Records
──────────────────────────────

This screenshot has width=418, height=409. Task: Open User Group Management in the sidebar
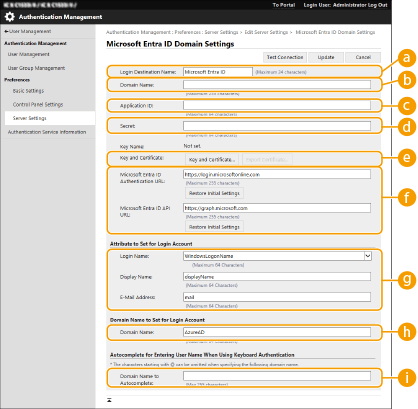click(36, 68)
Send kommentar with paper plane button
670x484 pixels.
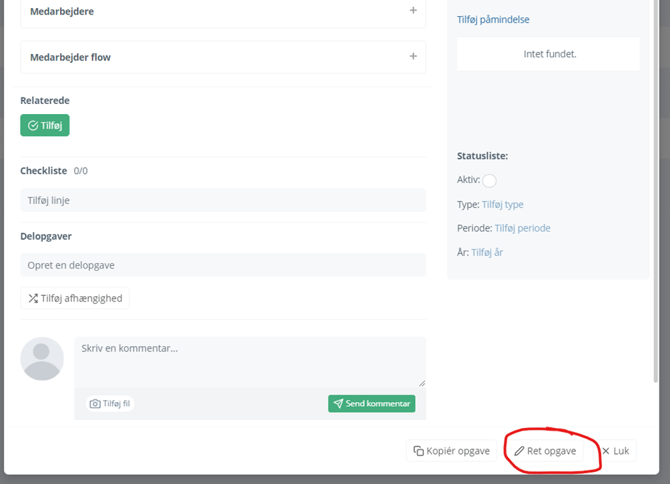click(x=371, y=404)
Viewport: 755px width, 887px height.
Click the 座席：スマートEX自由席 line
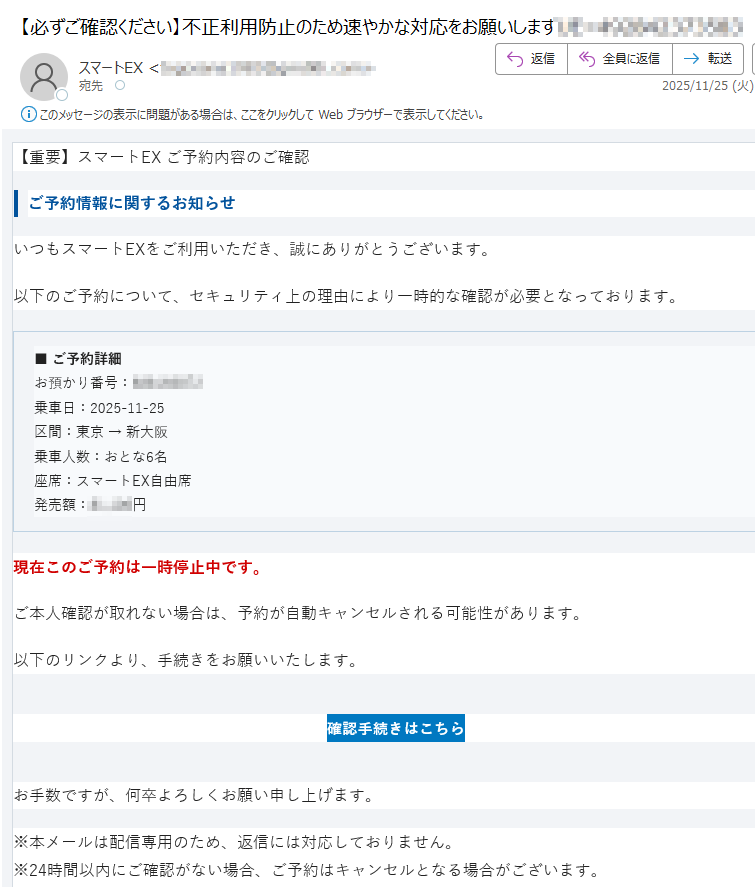pos(112,480)

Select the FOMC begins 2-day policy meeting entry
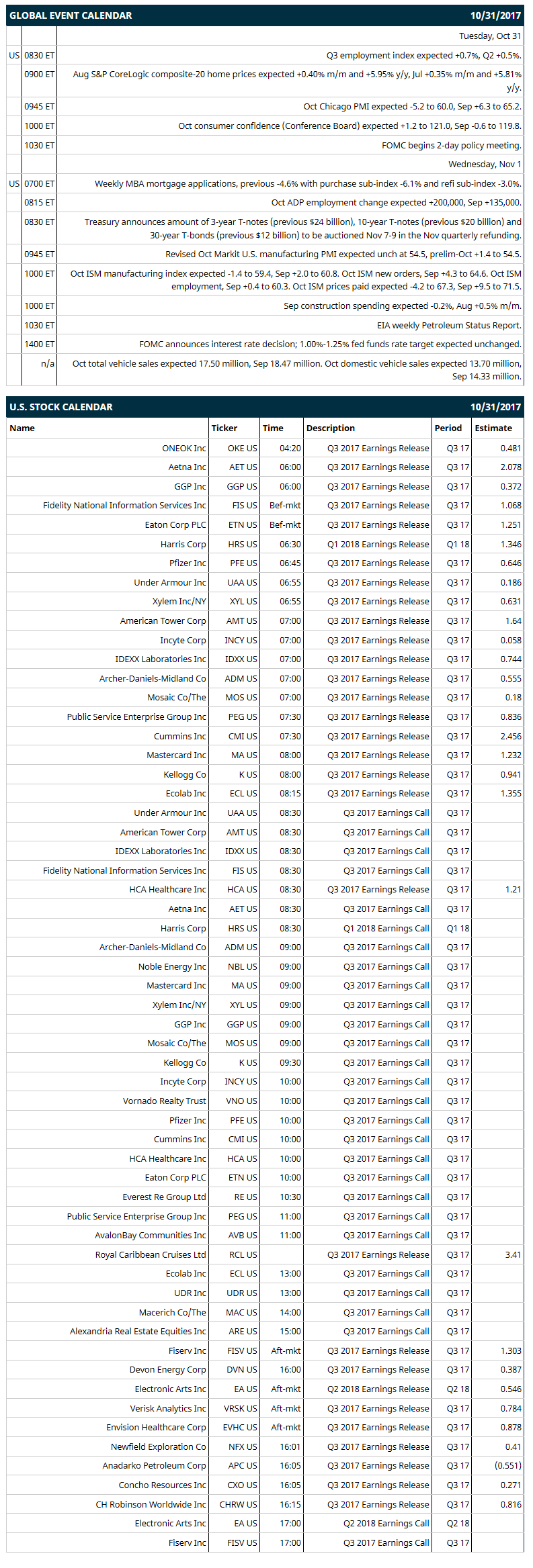pyautogui.click(x=452, y=145)
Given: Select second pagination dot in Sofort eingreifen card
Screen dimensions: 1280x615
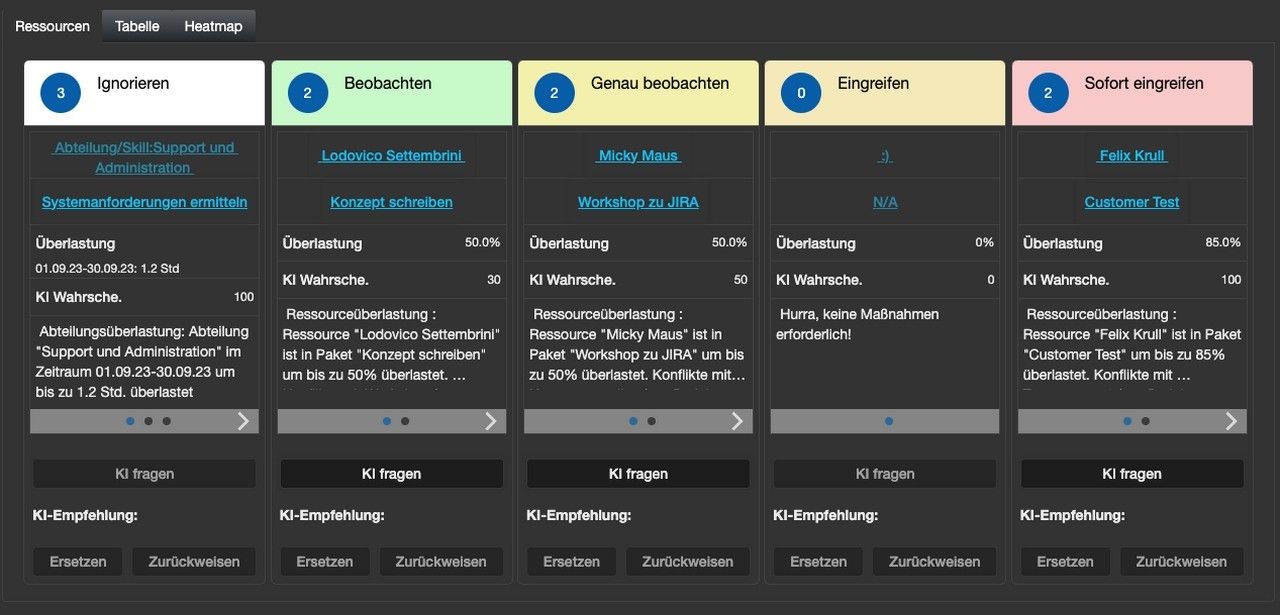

──────────────────────────────

**STATED PROBLEM**:
Lay out the items from the start through the line that contains "pyautogui.click(x=452, y=145)" as a Markdown table with the columns Row and Line, skipping blank lines. Leave the pictures out.

**FINISHED ANSWER**:
| Row | Line |
|---|---|
| 1 | This screenshot has width=418, height=409. Task: Open User Group Management in the sidebar |
| 2 | click(36, 68) |
| 3 | Send kommentar with paper plane button |
| 4 | 670x484 pixels. |
| 5 | click(x=371, y=404) |
| 6 | Viewport: 755px width, 887px height. |
| 7 | Click the 座席：スマートEX自由席 line |
| 8 | pos(112,480) |
| 9 | Select the FOMC begins 2-day policy meeting entry |
| 10 | pyautogui.click(x=452, y=145) |